***** Records provided *****

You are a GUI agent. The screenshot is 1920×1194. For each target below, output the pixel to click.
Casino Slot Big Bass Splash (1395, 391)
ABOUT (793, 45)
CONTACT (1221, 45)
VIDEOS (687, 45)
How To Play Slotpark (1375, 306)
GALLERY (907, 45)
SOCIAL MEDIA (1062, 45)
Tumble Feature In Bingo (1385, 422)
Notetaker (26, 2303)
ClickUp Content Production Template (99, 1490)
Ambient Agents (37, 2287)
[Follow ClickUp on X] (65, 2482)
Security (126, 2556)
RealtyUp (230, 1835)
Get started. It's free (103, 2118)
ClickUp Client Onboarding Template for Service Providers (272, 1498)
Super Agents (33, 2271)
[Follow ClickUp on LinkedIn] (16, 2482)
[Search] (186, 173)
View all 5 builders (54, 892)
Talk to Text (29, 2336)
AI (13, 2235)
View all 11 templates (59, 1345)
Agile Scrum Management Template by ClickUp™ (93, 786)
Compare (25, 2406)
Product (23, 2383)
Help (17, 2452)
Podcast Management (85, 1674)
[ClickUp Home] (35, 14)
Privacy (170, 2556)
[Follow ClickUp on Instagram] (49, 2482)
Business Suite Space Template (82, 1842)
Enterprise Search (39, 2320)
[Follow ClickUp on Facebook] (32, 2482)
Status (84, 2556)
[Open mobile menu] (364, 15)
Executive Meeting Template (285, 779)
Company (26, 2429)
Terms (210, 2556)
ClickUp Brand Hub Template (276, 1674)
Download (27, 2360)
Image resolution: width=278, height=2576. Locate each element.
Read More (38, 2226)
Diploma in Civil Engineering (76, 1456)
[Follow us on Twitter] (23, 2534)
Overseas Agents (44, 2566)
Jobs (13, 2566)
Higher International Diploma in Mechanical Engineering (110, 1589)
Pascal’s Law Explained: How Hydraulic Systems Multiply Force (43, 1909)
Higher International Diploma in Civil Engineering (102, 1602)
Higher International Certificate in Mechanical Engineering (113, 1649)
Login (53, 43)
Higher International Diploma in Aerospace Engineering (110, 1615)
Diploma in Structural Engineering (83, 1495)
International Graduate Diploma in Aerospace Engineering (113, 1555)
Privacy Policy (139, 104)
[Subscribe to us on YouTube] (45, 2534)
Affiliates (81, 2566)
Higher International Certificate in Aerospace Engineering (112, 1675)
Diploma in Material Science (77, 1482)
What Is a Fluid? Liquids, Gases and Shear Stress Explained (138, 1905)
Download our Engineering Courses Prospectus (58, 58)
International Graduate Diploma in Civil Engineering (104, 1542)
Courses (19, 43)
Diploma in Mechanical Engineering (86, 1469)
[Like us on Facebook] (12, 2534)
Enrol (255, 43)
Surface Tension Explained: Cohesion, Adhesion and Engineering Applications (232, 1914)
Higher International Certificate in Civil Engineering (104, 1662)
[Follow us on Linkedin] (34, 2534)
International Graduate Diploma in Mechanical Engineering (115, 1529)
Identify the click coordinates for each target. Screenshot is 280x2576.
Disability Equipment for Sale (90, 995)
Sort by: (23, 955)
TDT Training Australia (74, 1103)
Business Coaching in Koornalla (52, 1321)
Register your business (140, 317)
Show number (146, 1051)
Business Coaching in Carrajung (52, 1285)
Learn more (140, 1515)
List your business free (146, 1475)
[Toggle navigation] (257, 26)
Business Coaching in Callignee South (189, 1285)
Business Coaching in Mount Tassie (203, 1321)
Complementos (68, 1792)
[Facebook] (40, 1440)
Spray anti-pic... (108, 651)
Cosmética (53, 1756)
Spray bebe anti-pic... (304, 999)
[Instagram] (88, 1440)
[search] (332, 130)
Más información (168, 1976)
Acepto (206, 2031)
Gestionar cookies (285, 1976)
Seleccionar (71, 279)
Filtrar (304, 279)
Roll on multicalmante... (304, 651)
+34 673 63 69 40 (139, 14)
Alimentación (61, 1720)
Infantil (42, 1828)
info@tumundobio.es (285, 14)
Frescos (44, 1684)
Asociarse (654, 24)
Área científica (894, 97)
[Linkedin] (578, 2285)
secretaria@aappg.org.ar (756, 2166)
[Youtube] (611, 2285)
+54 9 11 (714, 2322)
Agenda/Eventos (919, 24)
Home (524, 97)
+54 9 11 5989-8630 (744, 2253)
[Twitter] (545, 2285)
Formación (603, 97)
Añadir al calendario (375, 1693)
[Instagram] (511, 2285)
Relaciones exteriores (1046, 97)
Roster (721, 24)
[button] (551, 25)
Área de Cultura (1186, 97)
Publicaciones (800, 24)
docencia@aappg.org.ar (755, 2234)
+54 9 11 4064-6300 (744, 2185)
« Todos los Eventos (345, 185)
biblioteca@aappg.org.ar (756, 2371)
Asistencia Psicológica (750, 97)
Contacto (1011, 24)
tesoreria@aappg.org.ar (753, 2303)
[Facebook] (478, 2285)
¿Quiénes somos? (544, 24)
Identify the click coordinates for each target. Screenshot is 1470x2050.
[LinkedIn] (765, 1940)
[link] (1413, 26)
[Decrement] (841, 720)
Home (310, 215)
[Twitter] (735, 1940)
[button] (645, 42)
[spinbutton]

*****

Requirement ▸ With no word added or dropped, repeat the entire listing.

Answer space ▸
You are a GUI agent. The screenshot is 1920×1194. For each target below, output the pixel to click.
Casino Slot Big Bass Splash (1395, 391)
ABOUT (793, 45)
CONTACT (1221, 45)
VIDEOS (687, 45)
How To Play Slotpark (1375, 306)
GALLERY (907, 45)
SOCIAL MEDIA (1062, 45)
Tumble Feature In Bingo (1385, 422)
Notetaker (26, 2303)
ClickUp Content Production Template (99, 1490)
Ambient Agents (37, 2287)
[Follow ClickUp on X] (65, 2482)
Security (126, 2556)
RealtyUp (230, 1835)
Get started. It's free (103, 2118)
ClickUp Client Onboarding Template for Service Providers (272, 1498)
Super Agents (33, 2271)
[Follow ClickUp on LinkedIn] (16, 2482)
[Search] (186, 173)
View all 5 builders (54, 892)
Talk to Text (29, 2336)
AI (13, 2235)
View all 11 templates (59, 1345)
Agile Scrum Management Template by ClickUp™ (93, 786)
Compare (25, 2406)
Product (23, 2383)
Help (17, 2452)
Podcast Management (85, 1674)
[ClickUp Home] (35, 14)
Privacy (170, 2556)
[Follow ClickUp on Instagram] (49, 2482)
Business Suite Space Template (82, 1842)
Enterprise Search (39, 2320)
[Follow ClickUp on Facebook] (32, 2482)
Status (84, 2556)
[Open mobile menu] (364, 15)
Executive Meeting Template (285, 779)
Company (26, 2429)
Terms (210, 2556)
ClickUp Brand Hub Template (276, 1674)
Download (27, 2360)
Image resolution: width=278, height=2576. Locate each element.
Read More (38, 2226)
Diploma in Civil Engineering (76, 1456)
[Follow us on Twitter] (23, 2534)
Overseas Agents (44, 2566)
Jobs (13, 2566)
Higher International Diploma in Mechanical Engineering (110, 1589)
Pascal’s Law Explained: How Hydraulic Systems Multiply Force (43, 1909)
Higher International Diploma in Civil Engineering (102, 1602)
Higher International Certificate in Mechanical Engineering (113, 1649)
Login (53, 43)
Higher International Diploma in Aerospace Engineering (110, 1615)
Diploma in Structural Engineering (83, 1495)
International Graduate Diploma in Aerospace Engineering (113, 1555)
Privacy Policy (139, 104)
[Subscribe to us on YouTube] (45, 2534)
Affiliates (81, 2566)
Higher International Certificate in Aerospace Engineering (112, 1675)
Diploma in Material Science (77, 1482)
What Is a Fluid? Liquids, Gases and Shear Stress Explained (138, 1905)
Download our Engineering Courses Prospectus (58, 58)
International Graduate Diploma in Civil Engineering (104, 1542)
Courses (19, 43)
Diploma in Mechanical Engineering (86, 1469)
[Like us on Facebook] (12, 2534)
Enrol (255, 43)
Surface Tension Explained: Cohesion, Adhesion and Engineering Applications (232, 1914)
Higher International Certificate in Civil Engineering (104, 1662)
[Follow us on Linkedin] (34, 2534)
International Graduate Diploma in Mechanical Engineering (115, 1529)
Identify the click coordinates for each target. Screenshot is 280x2576.
Disability Equipment for Sale (90, 995)
Sort by: (23, 955)
TDT Training Australia (74, 1103)
Business Coaching in Koornalla (52, 1321)
Register your business (140, 317)
Show number (146, 1051)
Business Coaching in Carrajung (52, 1285)
Learn more (140, 1515)
List your business free (146, 1475)
[Toggle navigation] (257, 26)
Business Coaching in Callignee South (189, 1285)
Business Coaching in Mount Tassie (203, 1321)
Complementos (68, 1792)
[Facebook] (40, 1440)
Spray anti-pic... (108, 651)
Cosmética (53, 1756)
Spray bebe anti-pic... (304, 999)
[Instagram] (88, 1440)
[search] (332, 130)
Más información (168, 1976)
Acepto (206, 2031)
Gestionar cookies (285, 1976)
Seleccionar (71, 279)
Filtrar (304, 279)
Roll on multicalmante... (304, 651)
+34 673 63 69 40 (139, 14)
Alimentación (61, 1720)
Infantil (42, 1828)
info@tumundobio.es (285, 14)
Frescos (44, 1684)
Asociarse (654, 24)
Área científica (894, 97)
[Linkedin] (578, 2285)
secretaria@aappg.org.ar (756, 2166)
[Youtube] (611, 2285)
+54 9 11 (714, 2322)
Agenda/Eventos (919, 24)
Home (524, 97)
+54 9 11 5989-8630 (744, 2253)
[Twitter] (545, 2285)
Formación (603, 97)
Añadir al calendario (375, 1693)
[Instagram] (511, 2285)
Relaciones exteriores (1046, 97)
Roster (721, 24)
[button] (551, 25)
Área de Cultura (1186, 97)
Publicaciones (800, 24)
docencia@aappg.org.ar (755, 2234)
+54 9 11 4064-6300 (744, 2185)
« Todos los Eventos (345, 185)
biblioteca@aappg.org.ar (756, 2371)
Asistencia Psicológica (750, 97)
Contacto (1011, 24)
tesoreria@aappg.org.ar (753, 2303)
[Facebook] (478, 2285)
¿Quiénes somos? (544, 24)
Identify the click coordinates for each target. Screenshot is 1470x2050.
[LinkedIn] (765, 1940)
[link] (1413, 26)
[Decrement] (841, 720)
Home (310, 215)
[Twitter] (735, 1940)
[button] (645, 42)
[spinbutton]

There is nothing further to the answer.